From highland to lowland

These new images display fascinating features. The ground to the left of the main image is far higher in relief than the right, as shown starkly in the associated topographic map. It is also older and more weathered, and is dominated by a large 25 km-wide impact crater with a partly collapsed wall and a smaller crater inside at its central point (a central pit). Central pits may indicate the presence of buried ice that is vaporised during the impact, causing the surface above to collapse.

To the centre of the image, right of the central pit crater, are the aforementioned large patches of light-toned clays. Clays can also be seen within the walls of some of the craters here, interspersed with caps of dark volcanic rock.

Further to the right (north), the terrain smooths out and drops in relief. This is the beginning of the martian lowlands – more precisely, a plain named Chryse Planitia. Two large, interconnected, and highly eroded craters sit on this boundary; the larger one is some 75 km across, the smaller one about 35 km across. Chryse Planitia is a fascinating part of Mars. In previous explorations, Mars Express’ MARSIS radar instrument found ancient buried basins here, stretching out for hundreds of km below ground.

Keeping these craters company is a number of ‘mesas’ and knobs (small hills) of around 3 km across, scattered across the northernmost terrain (to the right).

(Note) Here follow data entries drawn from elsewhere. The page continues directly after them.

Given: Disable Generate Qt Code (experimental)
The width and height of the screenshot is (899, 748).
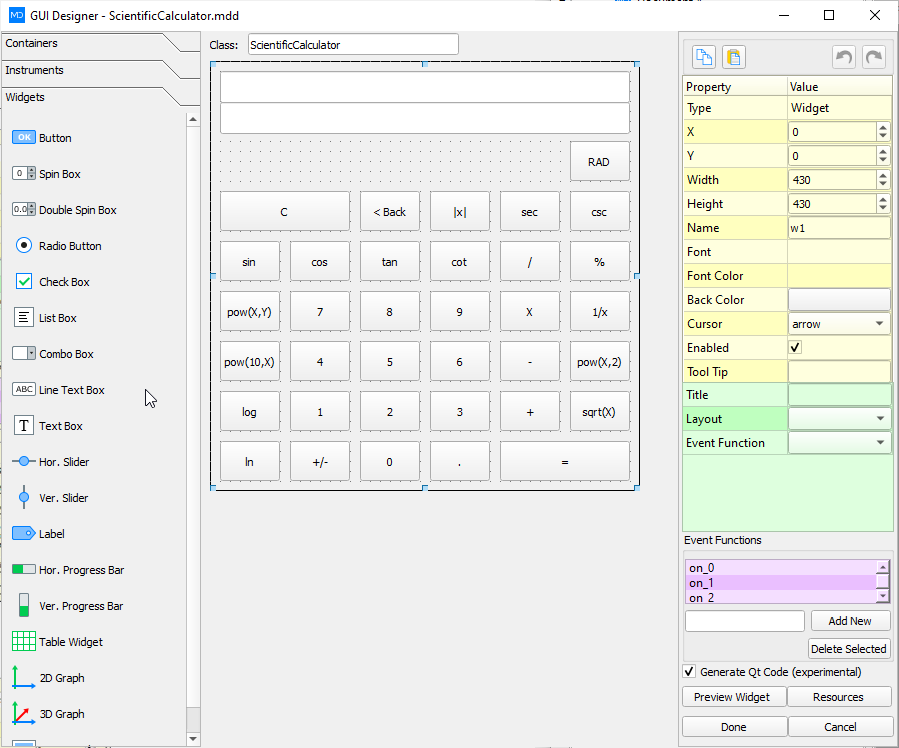Looking at the screenshot, I should [690, 672].
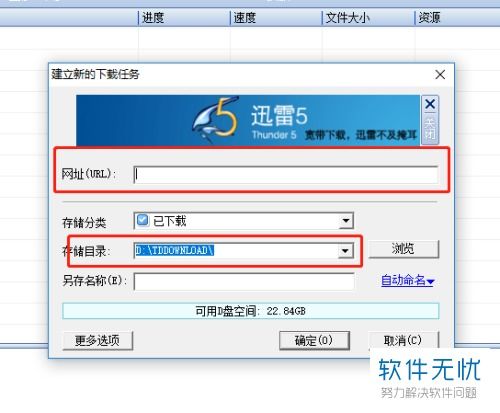Close the Thunder 5 banner ad

(x=430, y=120)
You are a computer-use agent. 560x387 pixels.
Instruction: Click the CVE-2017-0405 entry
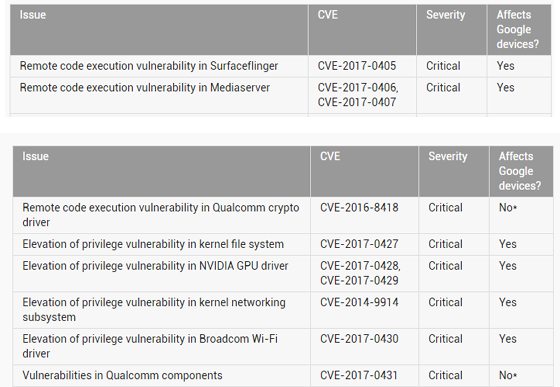357,66
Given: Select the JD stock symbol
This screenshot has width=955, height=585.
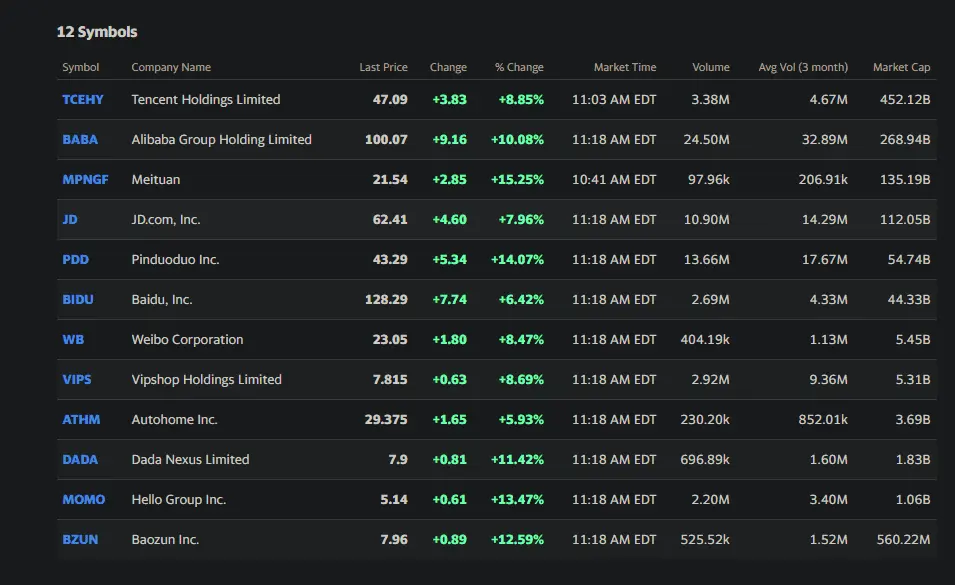Looking at the screenshot, I should [70, 220].
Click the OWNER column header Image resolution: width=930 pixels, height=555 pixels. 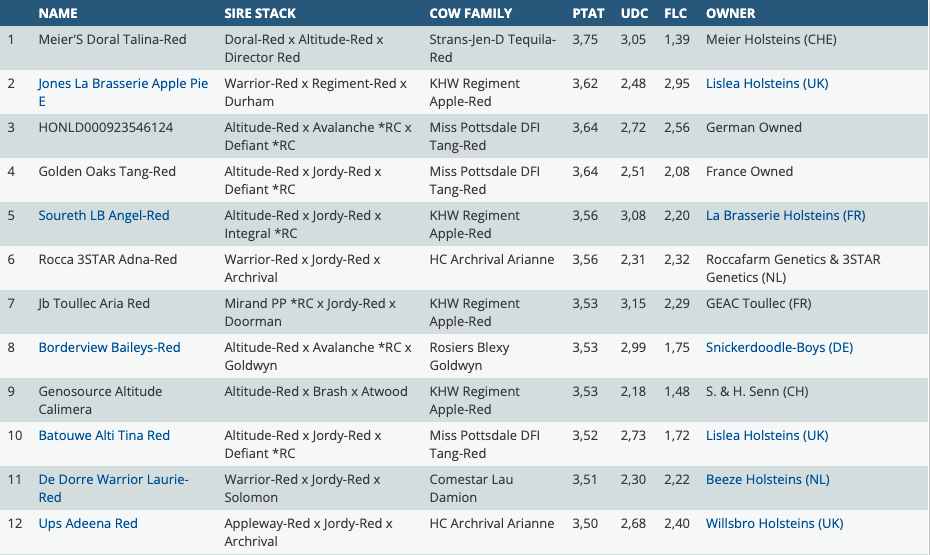pyautogui.click(x=730, y=14)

Last but not least, to the top right of the frame lies evidence of a previous impact event. This impact released a mix of water, rock and debris that flowed like mud, creating a blanket that flooded across the surface.

Exploring Mars

Mars Express has been orbiting the Red Planet since 2003. It is imaging Mars’s surface, mapping its minerals, identifying the composition and circulation of its tenuous atmosphere, probing beneath its crust, and exploring how various phenomena interact in the martian environment.

The spacecraft’s HRSC, responsible for these images, has revealed much about Mars’s diverse surface in the past 20 years. Its images show everything from wind-sculpted ridges and grooves to sinkholes on the flanks of colossal volcanoes to impact craters, tectonic faults, river channels and ancient lava pools. The mission has been immensely productive over its lifetime, creating a far fuller and more accurate understanding of our planetary neighbour than ever before.

The Mars Express High Resolution Stereo Camera (HRSC) was developed and is operated by the German Aerospace Center (Deutsches Zentrum für Luft- und Raumfahrt; DLR). 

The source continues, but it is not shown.